Items from a data source
------------------------

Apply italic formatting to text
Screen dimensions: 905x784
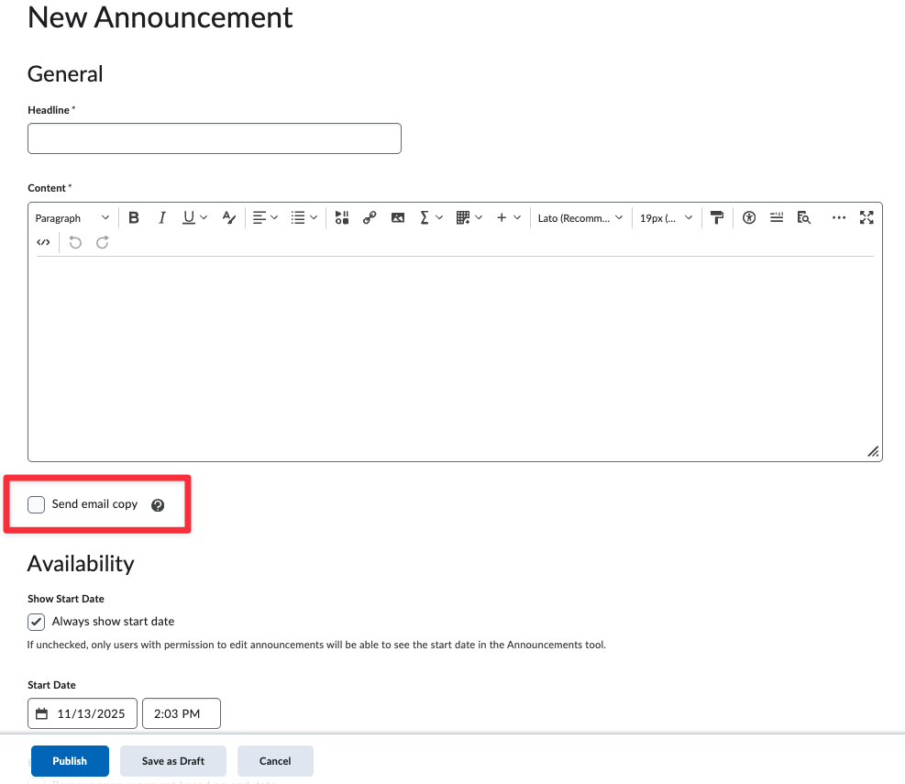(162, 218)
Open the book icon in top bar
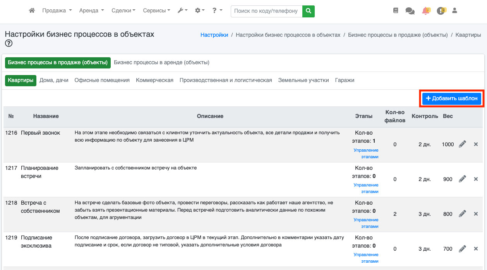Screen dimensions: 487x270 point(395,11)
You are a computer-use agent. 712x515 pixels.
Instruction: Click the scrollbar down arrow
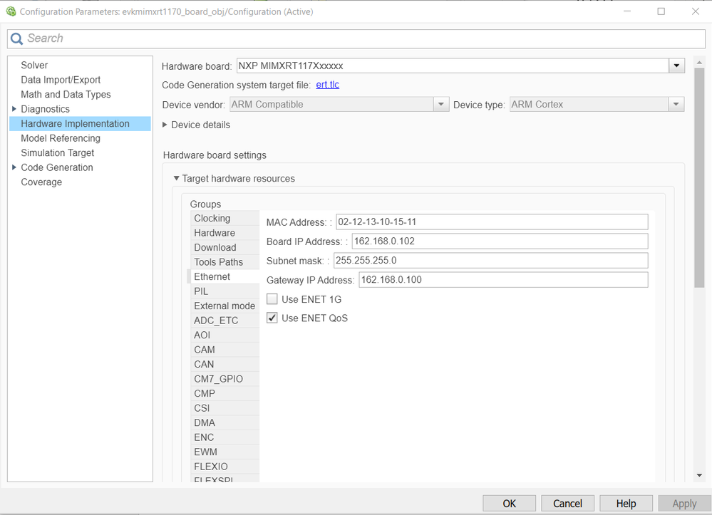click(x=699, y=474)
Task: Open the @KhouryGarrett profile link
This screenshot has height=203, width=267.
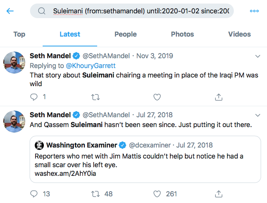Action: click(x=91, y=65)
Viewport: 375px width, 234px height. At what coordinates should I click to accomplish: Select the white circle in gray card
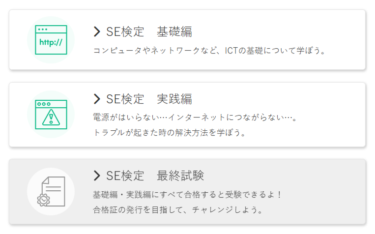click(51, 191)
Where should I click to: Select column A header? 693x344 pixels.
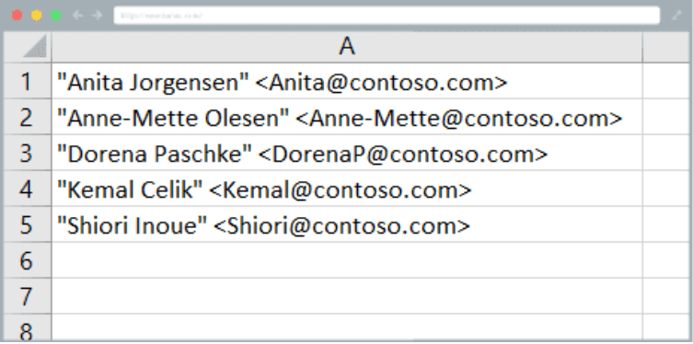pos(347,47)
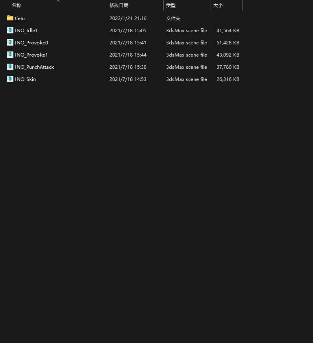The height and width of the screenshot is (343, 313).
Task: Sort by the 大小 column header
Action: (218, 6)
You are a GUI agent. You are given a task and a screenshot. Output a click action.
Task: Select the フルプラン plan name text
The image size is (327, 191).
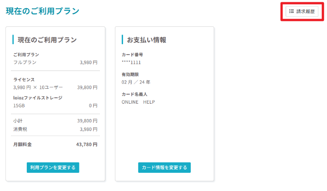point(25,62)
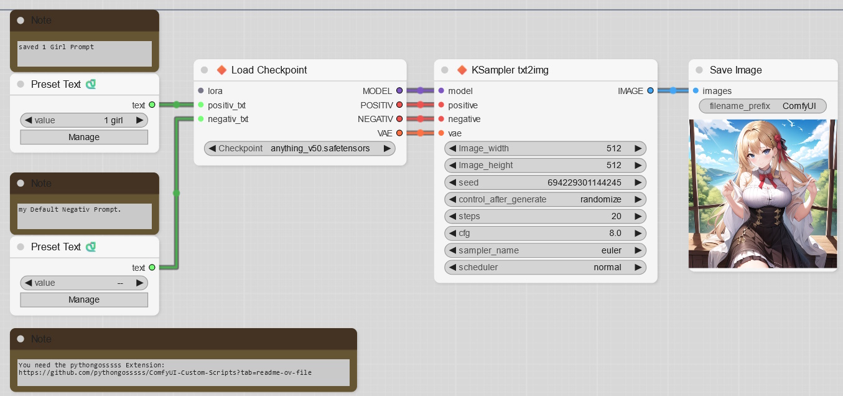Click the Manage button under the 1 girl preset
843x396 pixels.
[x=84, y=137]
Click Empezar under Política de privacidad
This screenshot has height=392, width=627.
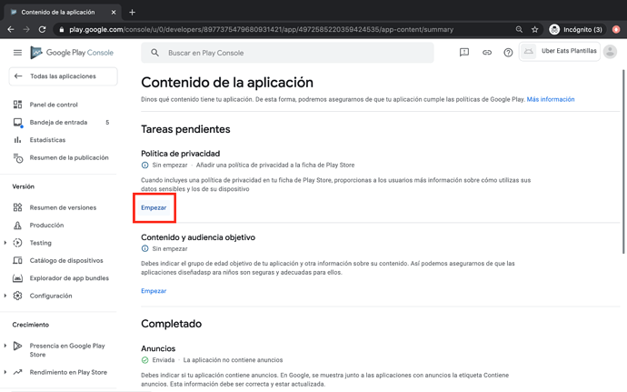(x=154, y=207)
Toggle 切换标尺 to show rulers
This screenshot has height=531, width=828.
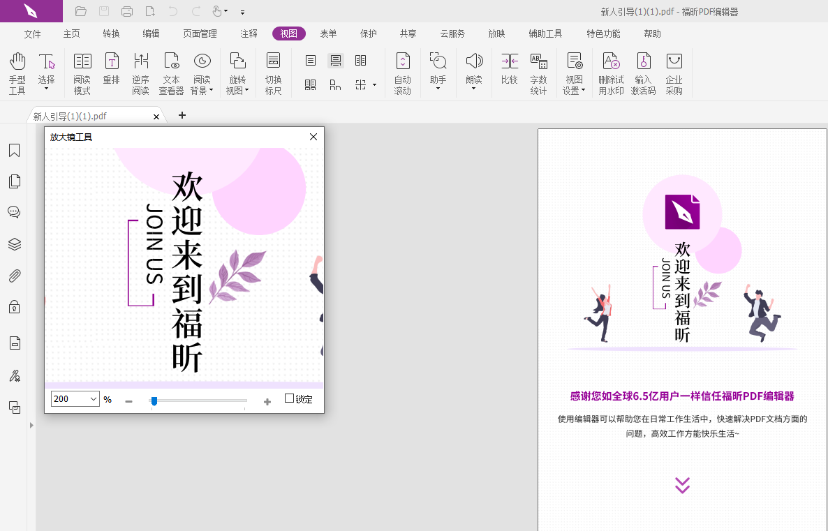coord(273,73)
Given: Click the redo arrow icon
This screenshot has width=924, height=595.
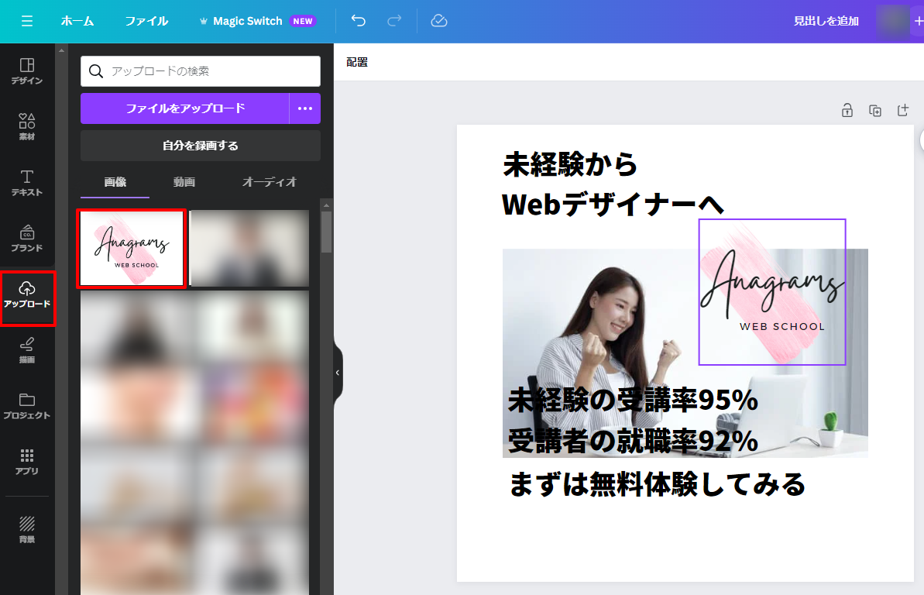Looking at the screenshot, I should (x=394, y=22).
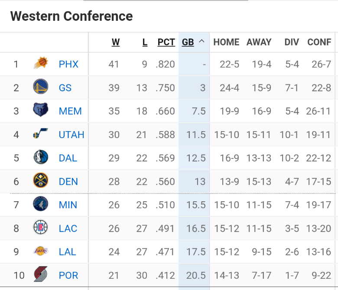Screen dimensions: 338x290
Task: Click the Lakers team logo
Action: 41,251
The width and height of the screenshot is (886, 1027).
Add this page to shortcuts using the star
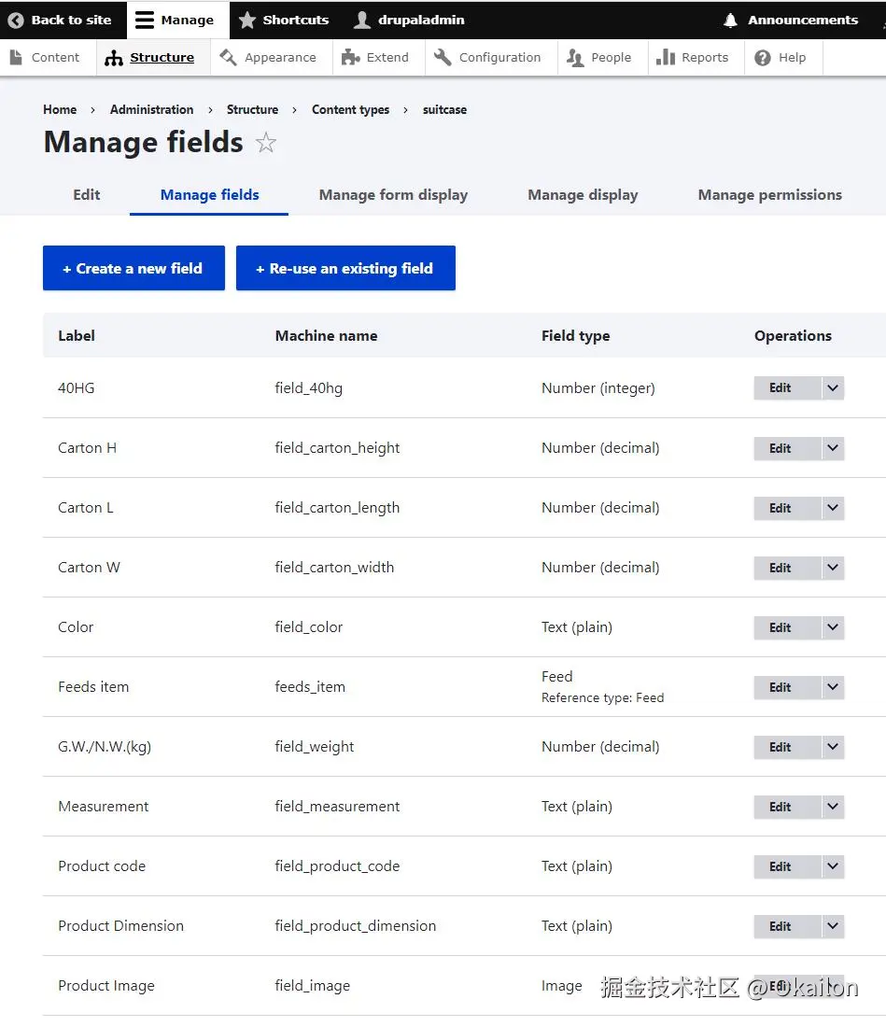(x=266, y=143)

------------------------

Task brief
Retype the data word for word, please, and keep the images out.

Answer space
Apply italic formatting to text
Screen dimensions: 905x784
(162, 218)
Open the book icon in top bar
Screen dimensions: 487x270 point(395,11)
You are a computer-use agent. 712x515 pixels.
Instruction: Click the scrollbar down arrow
click(x=699, y=474)
Task: Open the @KhouryGarrett profile link
This screenshot has height=203, width=267.
Action: click(x=91, y=65)
Viewport: 375px width, 234px height. At what coordinates should I click to accomplish: Select the white circle in gray card
click(51, 191)
Where should I click to: Select column A header? 693x344 pixels.
pos(347,47)
The height and width of the screenshot is (343, 313).
Task: Sort by the 大小 column header
Action: (218, 6)
You are a GUI agent. You are given a task and a screenshot. Output a click action.
Task: Select the フルプラン plan name text
The image size is (327, 191).
point(25,62)
Click the Manage button under the 1 girl preset
843x396 pixels.
[x=84, y=137]
Click Empezar under Política de privacidad
This screenshot has height=392, width=627.
(x=154, y=207)
Toggle 切换标尺 to show rulers
This screenshot has height=531, width=828.
coord(273,73)
Given: Click the redo arrow icon
This screenshot has width=924, height=595.
Looking at the screenshot, I should (x=394, y=22).
Screen dimensions: 338x290
Task: Click the Lakers team logo
Action: 41,251
The width and height of the screenshot is (886, 1027).
Add this page to shortcuts using the star
(x=266, y=143)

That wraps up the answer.